# [Data]

+--

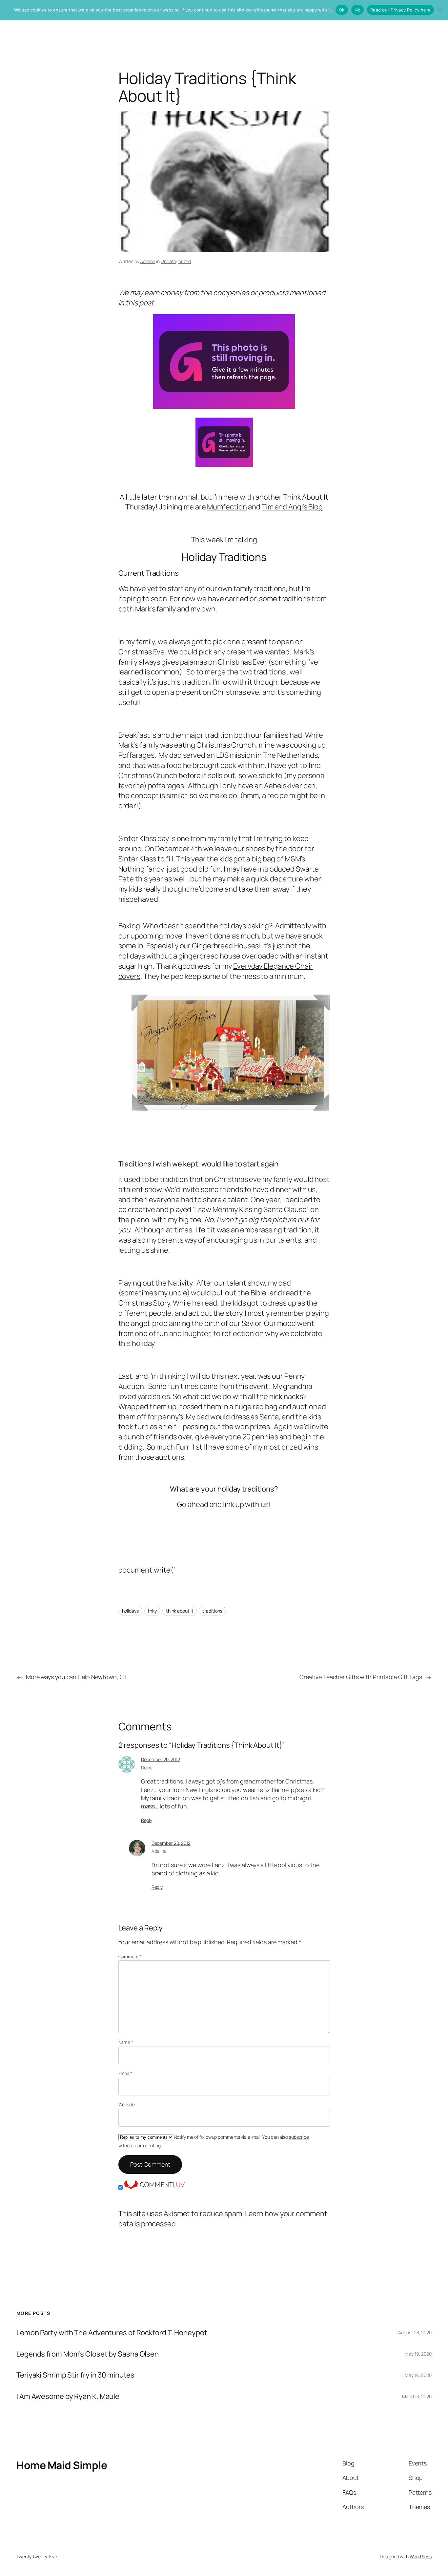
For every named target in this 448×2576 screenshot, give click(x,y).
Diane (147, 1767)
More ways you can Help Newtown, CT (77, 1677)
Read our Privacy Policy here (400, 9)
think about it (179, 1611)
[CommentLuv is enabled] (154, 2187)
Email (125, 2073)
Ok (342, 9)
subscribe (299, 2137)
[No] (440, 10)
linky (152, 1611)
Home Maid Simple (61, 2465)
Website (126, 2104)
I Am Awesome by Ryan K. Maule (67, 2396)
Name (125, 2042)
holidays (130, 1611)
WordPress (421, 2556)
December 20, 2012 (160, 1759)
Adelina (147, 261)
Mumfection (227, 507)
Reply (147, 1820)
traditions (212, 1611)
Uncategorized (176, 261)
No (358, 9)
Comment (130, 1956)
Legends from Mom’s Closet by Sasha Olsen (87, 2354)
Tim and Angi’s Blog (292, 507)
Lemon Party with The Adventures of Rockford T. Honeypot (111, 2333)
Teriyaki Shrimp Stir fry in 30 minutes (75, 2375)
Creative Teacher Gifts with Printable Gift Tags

+--

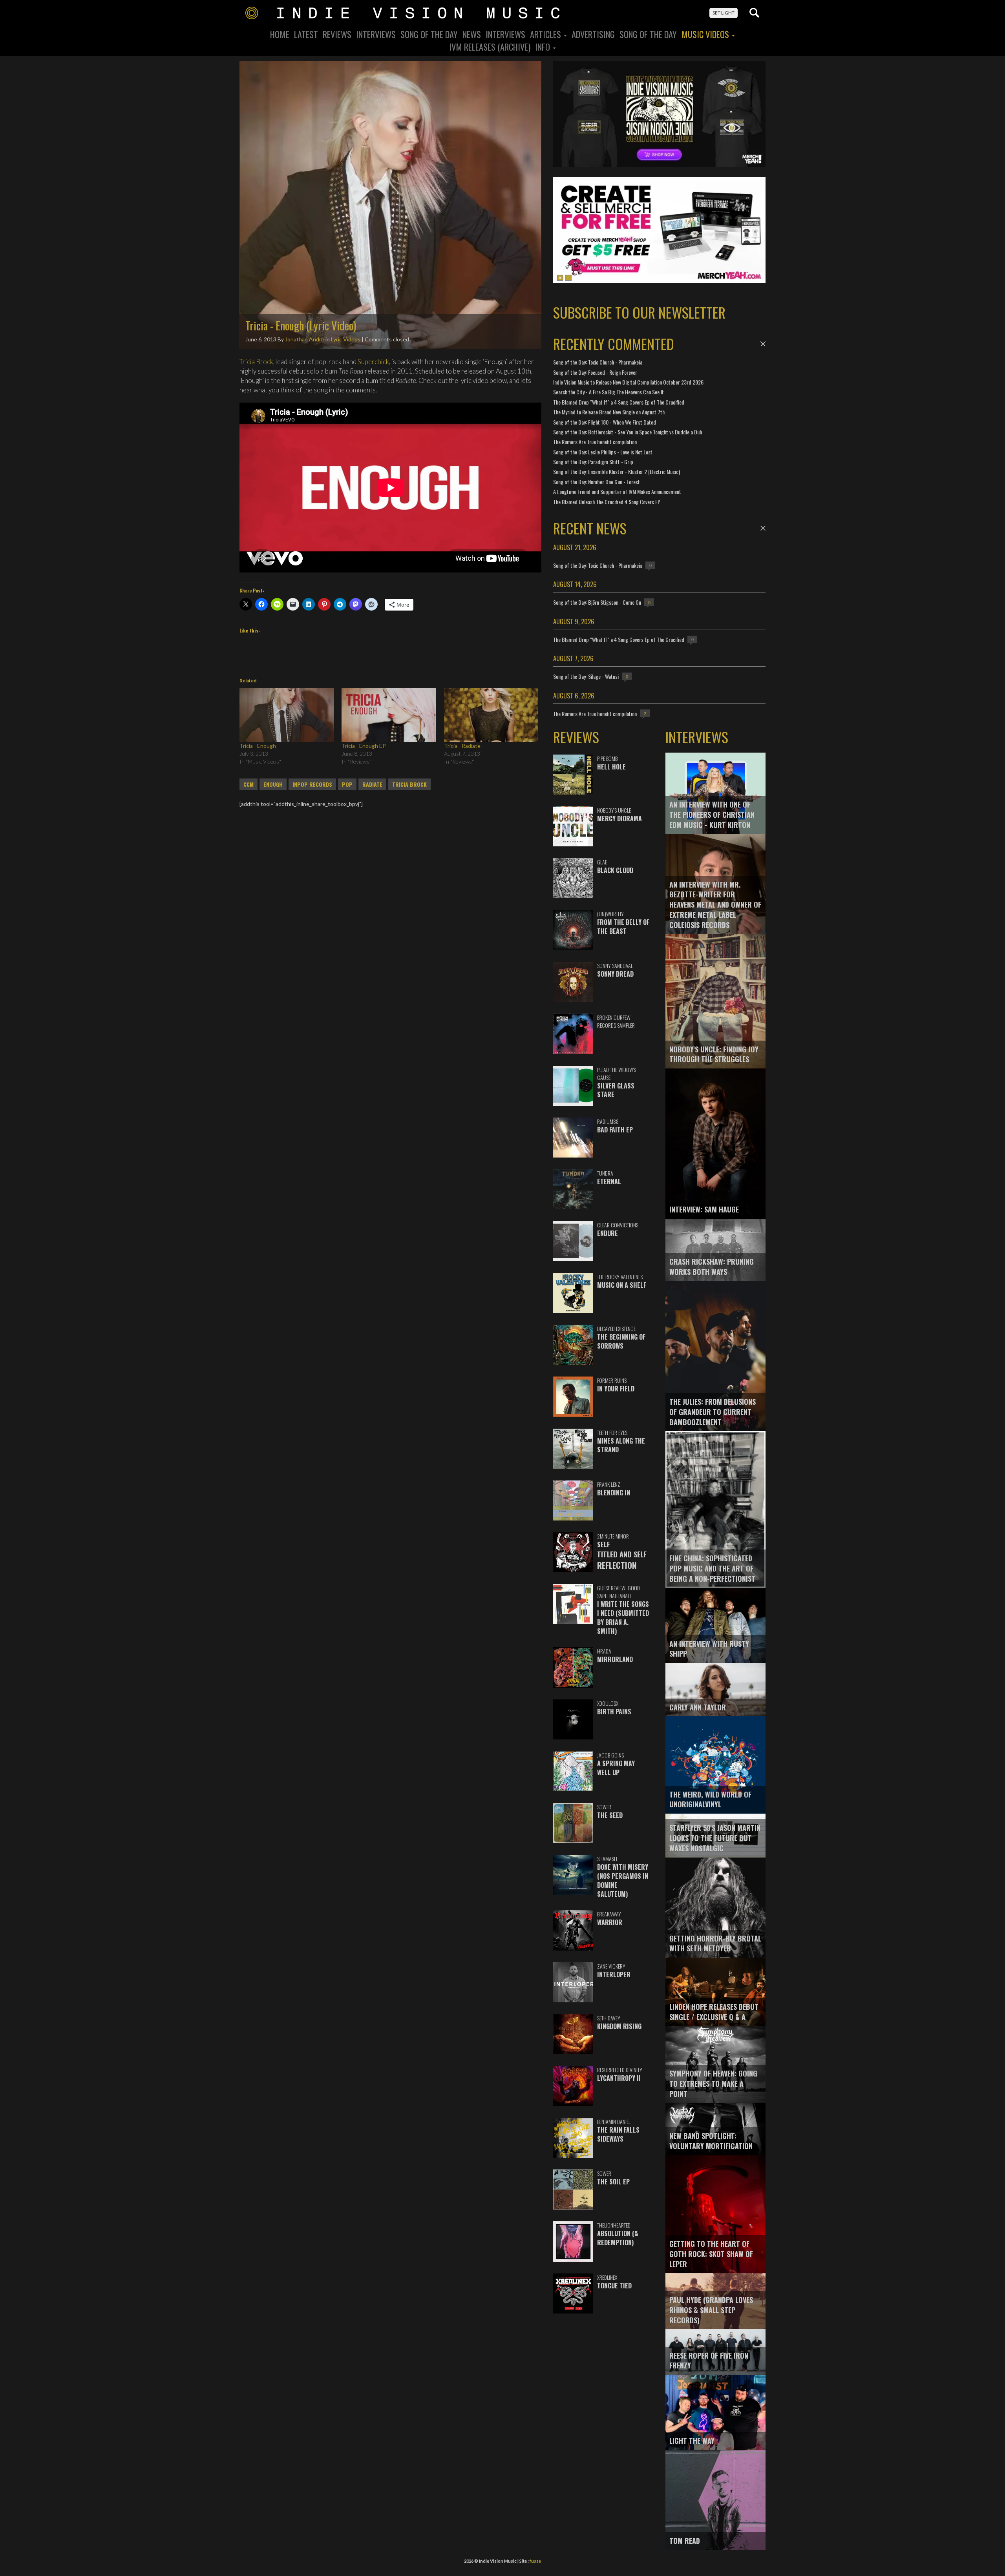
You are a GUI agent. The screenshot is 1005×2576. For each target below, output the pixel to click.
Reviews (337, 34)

+--

# [Required action]
Copy out every line from the data above that has "target" in it.

# [Solution to the problem]
For every named target in this 448×2576 screenshot, give click(x,y).
You are a GUI agent. The screenshot is 1005×2576. For each target below, output the pixel to click.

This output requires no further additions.